The major peaks of FTIR spectra of ASC and UASC are presented in Fig. 1. Both collagens from turtle calipash in our study by exhibited FTIR spectra were similar to that found in other skin collagens [28, 29] but the ASC and UASC showed discrepancy in their intensity. The amide A bands of ASC and UASC were found at a 3295.88 and 3292.38 cm-1, respectively, and associated with N-H (hydrogen bond) stretching vibrations and when the N-H group of a peptide was involved in hydrogen bond, the position was shifted to lower frequencies at around 3,300 cm-1. Therefore, the collagens obtained from our study are mainly stabilized by hydrogen bond as shown by a lower frequency than a free N-H stretching vibration (3400-3440 cm-1) [30]. On the other hand, it is known that amide B band is related to asymmetrical stretch of CH2 and absorption due to the −CH2 alkyl chain.
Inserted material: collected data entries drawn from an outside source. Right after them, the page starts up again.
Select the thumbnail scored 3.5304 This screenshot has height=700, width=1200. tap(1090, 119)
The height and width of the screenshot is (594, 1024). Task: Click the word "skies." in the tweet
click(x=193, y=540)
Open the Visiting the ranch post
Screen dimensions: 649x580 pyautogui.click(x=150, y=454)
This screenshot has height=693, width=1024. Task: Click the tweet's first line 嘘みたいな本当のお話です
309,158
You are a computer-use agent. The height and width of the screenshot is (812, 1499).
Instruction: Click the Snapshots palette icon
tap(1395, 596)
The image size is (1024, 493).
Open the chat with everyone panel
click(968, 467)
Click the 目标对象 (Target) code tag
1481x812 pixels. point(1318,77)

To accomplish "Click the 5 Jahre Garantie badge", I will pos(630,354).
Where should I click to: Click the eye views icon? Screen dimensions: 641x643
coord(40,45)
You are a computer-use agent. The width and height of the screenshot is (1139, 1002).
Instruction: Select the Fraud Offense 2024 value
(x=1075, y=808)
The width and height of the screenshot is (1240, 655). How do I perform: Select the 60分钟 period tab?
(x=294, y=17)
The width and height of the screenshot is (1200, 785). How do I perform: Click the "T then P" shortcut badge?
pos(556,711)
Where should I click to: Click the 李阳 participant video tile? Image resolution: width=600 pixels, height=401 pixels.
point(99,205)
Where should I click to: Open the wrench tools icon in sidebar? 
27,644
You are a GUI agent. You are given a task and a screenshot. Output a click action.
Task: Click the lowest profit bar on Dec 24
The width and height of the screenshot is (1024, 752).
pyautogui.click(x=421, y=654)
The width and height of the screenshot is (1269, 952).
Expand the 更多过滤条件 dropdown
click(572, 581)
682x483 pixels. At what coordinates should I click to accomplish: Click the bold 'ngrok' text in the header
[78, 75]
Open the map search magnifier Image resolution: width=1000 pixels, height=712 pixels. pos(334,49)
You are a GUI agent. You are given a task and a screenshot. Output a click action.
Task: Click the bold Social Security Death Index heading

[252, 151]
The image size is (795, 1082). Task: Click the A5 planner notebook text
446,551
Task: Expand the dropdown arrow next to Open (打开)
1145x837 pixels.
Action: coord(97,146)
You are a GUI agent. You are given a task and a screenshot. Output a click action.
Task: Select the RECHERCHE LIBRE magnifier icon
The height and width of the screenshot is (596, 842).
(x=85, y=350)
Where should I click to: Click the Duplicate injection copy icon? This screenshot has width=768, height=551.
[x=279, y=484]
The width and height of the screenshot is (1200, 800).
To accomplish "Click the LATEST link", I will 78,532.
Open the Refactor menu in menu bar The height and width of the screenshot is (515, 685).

The band was observed at ~2,938.02 cm−1 of ASC and UASC. FTIR spectra of ASC and UASC from the turtle calipash were similar, suggesting that they maintained their intact triple helical structure. The wave numbers of the amide I, II, and III bands are related to the collagen structure [31]. The amide I band with strong absorbance in the range of 1600-1700 cm-1 is primarily associated with C=O stretching vibrations along the polypeptide backbone, and a decrease of the molecular order causes a peak shift to a lower wave number [32]. The amide II band represents N-H bending vibrations coupled with C-N stretching vibrations. The amide I, II, and III bands of ASC and UASC were found at ~1,634, ~1,536, and ~1,235 cm-1, respectively. In addition, peak area ratios between amide III and the 1450-1452 cm-1 band ranged from 0.90 to 1.12 [33], confirming 15

ultrasound did not disrupt the triple-stranded helical structures in UASC. 3.4. X-ray diffraction The X-ray diffraction (XRD) diagrams of ASC and UASC are shown in Fig. 2. The XRD of ASC showed the diffraction peaks at 7.6° and 21.7°, and the XRD of UASC showed the diffraction peaks at 7.0° and 21.6°. The peak of around 7.0° presented the distance between the molecular chains of collagen fibers [34]. When the collagen was extracted with ultrasound, there seemed to be a little shift in the diffraction peak towards low degree, indicating a possible interaction with ultrasound. The distance between the molecular chains of ASC fibers was 1.16 nm, while the distance between the molecular chains of UASC fibers was 1.26 nm. The space between the molecular chains observed in UASC was greater than that of ASC, indicating ultrasound treatment could weaken the hydrogen bonding and van der Waals forces between the molecular chains. Therefore, ultrasound improved the property with drug delivery capacity of the collagen. The second diffraction peak was found to be around 20°. This reflected diffuse scatter caused by many structural layers of collagen fibers and indicated the characteristic inter-chain spacing of the collagen triple helix. This result was supported by the FTIR analysis, where the band at 1632 cm-1 indicated the triple helix structure of Type I in ASC and UASC [35]. The d value that corresponds to peak at around 20° had little difference between them.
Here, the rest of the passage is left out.